Family separation policy starts dividing Republicans
The emotional policy of separating children from their parents is also starting to divide Republicans and their allies as Democrats turn up the pressure. Former first lady Laura Bush called the policy "cruel" and "immoral" while GOP Sen. Susan Collins expressed concern about it and a former adviser to President Donald Trump said he thought the issue was going to hurt the president at some point. Religious groups, including some conservative ones, are protesting.
Mrs. Bush made some of the strongest comments yet about the policy from the Republican side of the aisle.
"I live in a border state. I appreciate the need to enforce and protect our international boundaries, but this zero-tolerance policy is cruel. It is immoral. And it breaks my heart," she wrote in a guest column for the Washington Post Sunday. She compared it to the internment of Japanese-Americans during World War II, which she called "one of the most shameful episodes in U.S. history."
Republican Sen. Susan Collins of Maine said she favors tighter border security, but expressed deep concerns about the child separation policy.

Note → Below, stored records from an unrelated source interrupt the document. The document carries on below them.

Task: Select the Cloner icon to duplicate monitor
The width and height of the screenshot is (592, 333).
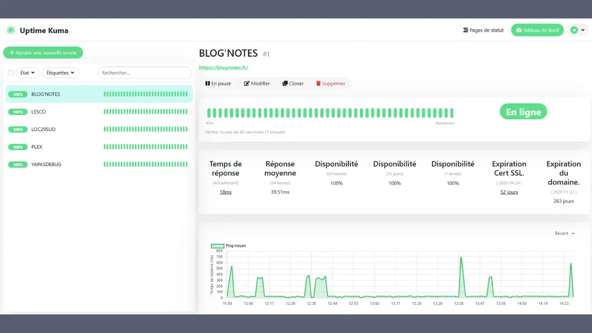Action: (285, 83)
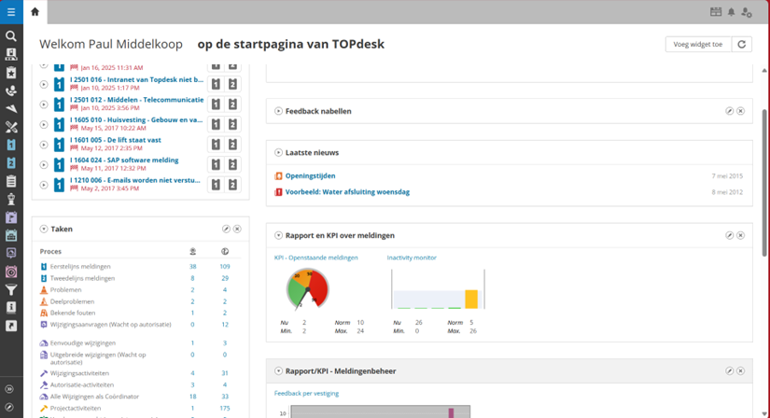Open the home tab

click(x=35, y=12)
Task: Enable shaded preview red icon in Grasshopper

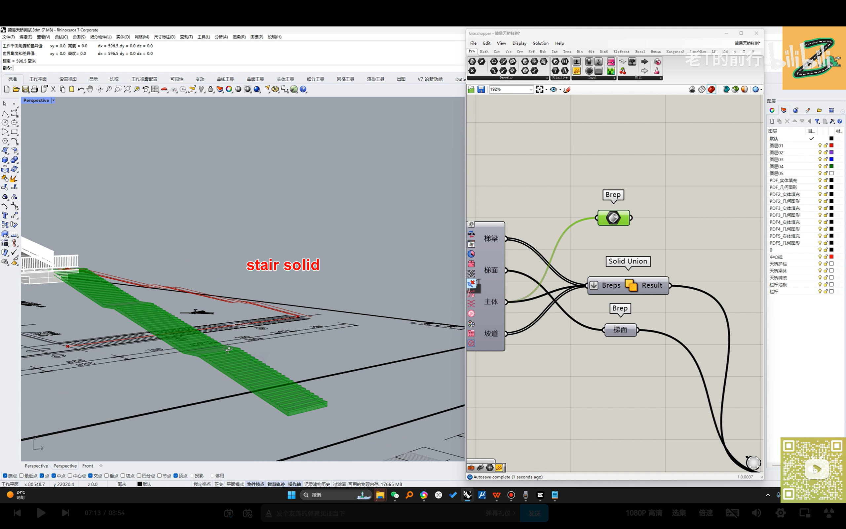Action: tap(711, 90)
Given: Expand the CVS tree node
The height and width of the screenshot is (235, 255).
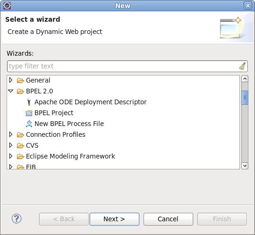Looking at the screenshot, I should 11,145.
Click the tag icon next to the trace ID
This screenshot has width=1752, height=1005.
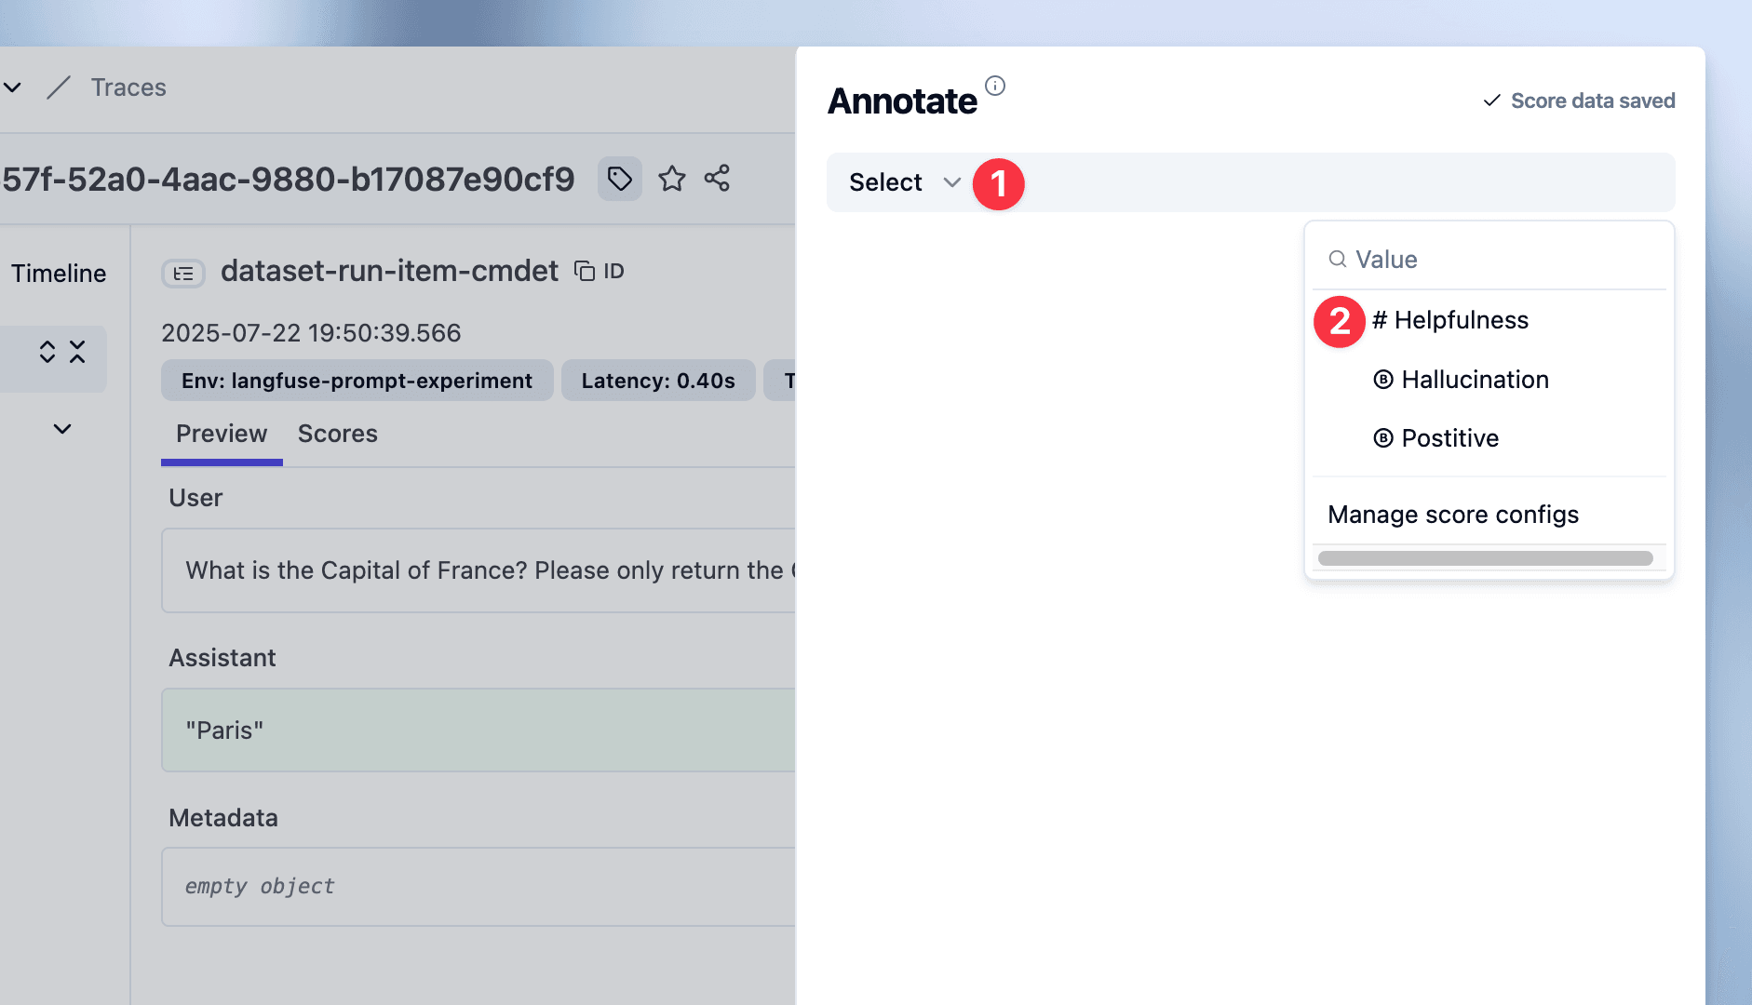(x=618, y=179)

"What the administration has decided to do is to separate children from their parents to try to send a message that if you cross the border with children, your children are going to be ripped away from you," she said. "That's traumatizing to the children who are innocent victims, and it is contrary to our values in this country."
Former Trump adviser Anthony Scaramucci said in a weekend interview that the child separation interview could be dangerous for Trump. He said the president "should be immediately fixing this problem."
"This is a fuse that has been lit," he said. "The president is going to get hurt by this issue if it stays out there very, very long."
The signs of splintering of GOP support come after longtime Trump ally, the Rev. Franklin Graham, called the policy "disgraceful." Numerous religious groups, including some conservative ones, have pushed to stop the practice of separating immigrant children from their parents.
This pressure is coming as White House officials have tried to distance themselves from the policy. Trump blames Democrats falsely for the situation. The administration put the policy in place and could easily end it after it has led to a spike in cases of split and distraught families.
"Nobody likes" breaking up families and "seeing babies ripped from their mothers' arms," said presidential counselor Kellyanne Conway.
Nearly 2,000 children were separated from their families over a six-week period in April and May after Attorney General Jeff Sessions announced a new "zero-tolerance" policy that refers all cases of illegal entry for criminal prosecution. U.S. protocol prohibits detaining children with their parents because the children are not charged with a crime and the parents are.
Trump plans to meet with House Republicans on Tuesday to discuss pending immigration legislation amid an election-season debate over one of his favorite issues. The House is expected to vote this week on a bill pushed by conservatives that may not have enough support to pass, and a compromise measure with key proposals supported by the president. The White House has said Trump would sign either of those.
Conway rejected the idea that Trump was using the kids as leverage to force Democrats to negotiate on immigration and his long-promised border wall, even after Trump tweeted Saturday: "Democrats can fix their forced family breakup at the Border by working with Republicans on new legislation, for a change!"
Asked whether the president was willing to end the policy, she said: "The president is ready to get meaningful immigration reform across the board."
To Rep. Adam Schiff, D-Calif., the administration is "using the grief, the tears, the pain of these kids as mortar to build our wall. And it's an effort to extort a bill to their liking in the Congress."
Schiff said the practice was "deeply unethical" and that Republicans' refusal to criticize Trump represented a "sad degeneration" of the GOP, which he said had become "the party of lies."
"There are other ways to negotiate between Republicans and Democrats. Using children, young children, as political foils is abhorrent," said Sen Jack Reed, D-R.I.
Even first lady Melania Trump, who has tended to stay out of contentious policy debates, waded into the emotional issue. Her spokeswoman says that Mrs. Trump believes "we need to be a country that follows all laws," but also one "that governs with heart."
"Mrs. Trump hates to see children separated from their families and hopes both sides of the aisle can finally come together to achieve successful immigration reform," spokeswoman Stephanie Grisham said.
The House proposals face broad opposition from Democrats, and even if a bill does pass, the closely divided Senate seems unlikely to go along.
Trump's former chief strategist said Republicans would face steep consequences for pushing the compromise bill because it provides a path to citizenship for young "Dreamer" immigrants brought to the country illegally as children. Steve Bannon argued that effort risked alienating Trump's political base and contributing to election losses in November, when Republicans hope to preserve their congressional majorities.
Conway and Schiff appeared on NBC's "Meet the Press," Collins was on CBS' "Face the Nation," Lujan and Bannon spoke on ABC's "This Week," and Scaramucci was on Fox 11 in Los Angeles.